[BEGIN DOCUMENT SEGMENT]
Proving identities, again.

**Furyan** · December 24th 2011, 08:46 AM

I’m sorry to ask for help again

, but I can’t prove the following identity:

$\dfrac{\tan^3\theta}{1 + \tan^2\theta} + \dfrac{\cot^3\theta}{1 + \cot^2\theta} \equiv \dfrac{1 -2\sin^2\theta\cos^2\theta}{\sin\theta\cos\theta}$

I have tried but I’m afraid I simply can’t do it.

I keep getting:

$LHS \equiv \dfrac{\sin^4\theta + cos^4\theta}{\sin\theta\cos\theta}$

And I can’t see how to equate the numerators. I think I've probably made a mistake.

A hint would be very much appreciated.

Thank you.

**Siron** · December 24th 2011, 09:03 AM

Note that:
$\sin^4(\theta)+\cos^4(\theta)=\sin^4(\theta)+[1-\sin^2(\theta)]^2=\ldots$

**Furyan** · December 24th 2011, 09:20 AM

Thank you Siron

Originally Posted by Siron

Note that:
$\sin^4(\theta)+\cos^4(\theta)=\sin^4(\theta)+[1-\sin^2(\theta)]^2=\ldots$

That's brilliant. It so simple but I just couldn't see it, which is very frustrating. I'll work through that and see if I can do it.

Thank you.

**Furyan** · December 24th 2011, 10:06 AM

Originally Posted by Siron

Note that:
$\sin^4(\theta)+\cos^4(\theta)=\sin^4(\theta)+[1-\sin^2(\theta)]^2=\ldots$

That wasn't as easy as I thought it was going to be. My instinct was to write $\sin^4\theta = [1 - \cos^2\theta]^2$ as well, but that was a mess. I got there, following your work, by expanding and factoring the expression you gave me.
[END DOCUMENT SEGMENT]
PROMPT A:
Translate this sentence from the trigonometric identity thread into Spanish: "That wasn't as easy as I thought it was going to be."
[BEGIN SUPPLIED INFORMATION]
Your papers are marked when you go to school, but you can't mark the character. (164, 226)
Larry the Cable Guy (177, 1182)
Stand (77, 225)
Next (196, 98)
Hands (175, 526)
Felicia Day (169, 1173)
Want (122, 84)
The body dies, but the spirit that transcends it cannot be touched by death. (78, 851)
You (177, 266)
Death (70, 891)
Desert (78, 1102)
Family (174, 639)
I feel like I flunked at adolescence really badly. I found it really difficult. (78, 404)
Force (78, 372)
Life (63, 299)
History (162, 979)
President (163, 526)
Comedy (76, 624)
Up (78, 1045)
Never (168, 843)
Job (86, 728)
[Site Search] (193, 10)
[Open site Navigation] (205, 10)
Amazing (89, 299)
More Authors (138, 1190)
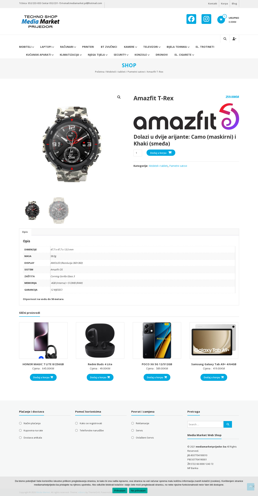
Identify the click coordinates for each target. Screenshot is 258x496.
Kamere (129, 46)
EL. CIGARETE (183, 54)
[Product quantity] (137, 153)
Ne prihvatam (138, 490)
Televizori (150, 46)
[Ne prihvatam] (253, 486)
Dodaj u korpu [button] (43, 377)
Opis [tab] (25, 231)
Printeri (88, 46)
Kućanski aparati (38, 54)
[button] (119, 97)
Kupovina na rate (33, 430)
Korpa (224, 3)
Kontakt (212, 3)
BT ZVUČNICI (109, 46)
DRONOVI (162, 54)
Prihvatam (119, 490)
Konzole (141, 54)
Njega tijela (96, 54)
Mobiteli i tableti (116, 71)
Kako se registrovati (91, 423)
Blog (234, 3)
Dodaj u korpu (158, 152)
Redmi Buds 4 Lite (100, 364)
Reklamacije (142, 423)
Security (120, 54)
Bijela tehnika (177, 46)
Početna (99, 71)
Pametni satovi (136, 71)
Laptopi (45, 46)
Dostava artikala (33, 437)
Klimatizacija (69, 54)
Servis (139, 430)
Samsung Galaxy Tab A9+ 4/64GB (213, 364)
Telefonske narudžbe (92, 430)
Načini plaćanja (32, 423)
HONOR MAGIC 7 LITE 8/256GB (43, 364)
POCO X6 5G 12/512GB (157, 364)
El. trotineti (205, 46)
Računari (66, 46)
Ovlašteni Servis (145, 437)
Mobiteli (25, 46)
[END SUPPLIED INFORMATION]
[BEGIN SUPPLIED INFORMATION]
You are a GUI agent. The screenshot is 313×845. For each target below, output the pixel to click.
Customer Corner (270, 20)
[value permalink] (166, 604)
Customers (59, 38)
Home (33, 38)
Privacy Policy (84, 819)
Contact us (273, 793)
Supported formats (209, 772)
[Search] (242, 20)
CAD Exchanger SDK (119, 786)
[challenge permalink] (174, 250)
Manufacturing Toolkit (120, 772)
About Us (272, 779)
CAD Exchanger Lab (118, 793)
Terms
[END SUPPLIED INFORMATION]
PROMPT B:
In the records, rewrite the part that opens with the line containing "[Product quantity] (137, 153)" and closes with the line containing "HONOR MAGIC 7 LITE 8/256GB (43, 364)", changing "Dodaj u korpu" to "Add to cart" and leaving everything else as it is. Output only those lines.

EXPECTED OUTPUT A:
No fue tan fácil como pensaba que iba a ser.

EXPECTED OUTPUT B:
[Product quantity] (137, 153)
Ne prihvatam (138, 490)
Televizori (150, 46)
[Ne prihvatam] (253, 486)
Add to cart [button] (43, 377)
Opis [tab] (25, 231)
Printeri (88, 46)
Kućanski aparati (38, 54)
[button] (119, 97)
Kupovina na rate (33, 430)
Korpa (224, 3)
Kontakt (212, 3)
BT ZVUČNICI (109, 46)
DRONOVI (162, 54)
Prihvatam (119, 490)
Konzole (141, 54)
Njega tijela (96, 54)
Mobiteli i tableti (116, 71)
Kako se registrovati (91, 423)
Blog (234, 3)
Add to cart (158, 152)
Redmi Buds 4 Lite (100, 364)
Reklamacije (142, 423)
Security (120, 54)
Bijela tehnika (177, 46)
Početna (99, 71)
Pametni satovi (136, 71)
Laptopi (45, 46)
Dostava artikala (33, 437)
Klimatizacija (69, 54)
Servis (139, 430)
Samsung Galaxy Tab A9+ 4/64GB (213, 364)
Telefonske narudžbe (92, 430)
Načini plaćanja (32, 423)
HONOR MAGIC 7 LITE 8/256GB (43, 364)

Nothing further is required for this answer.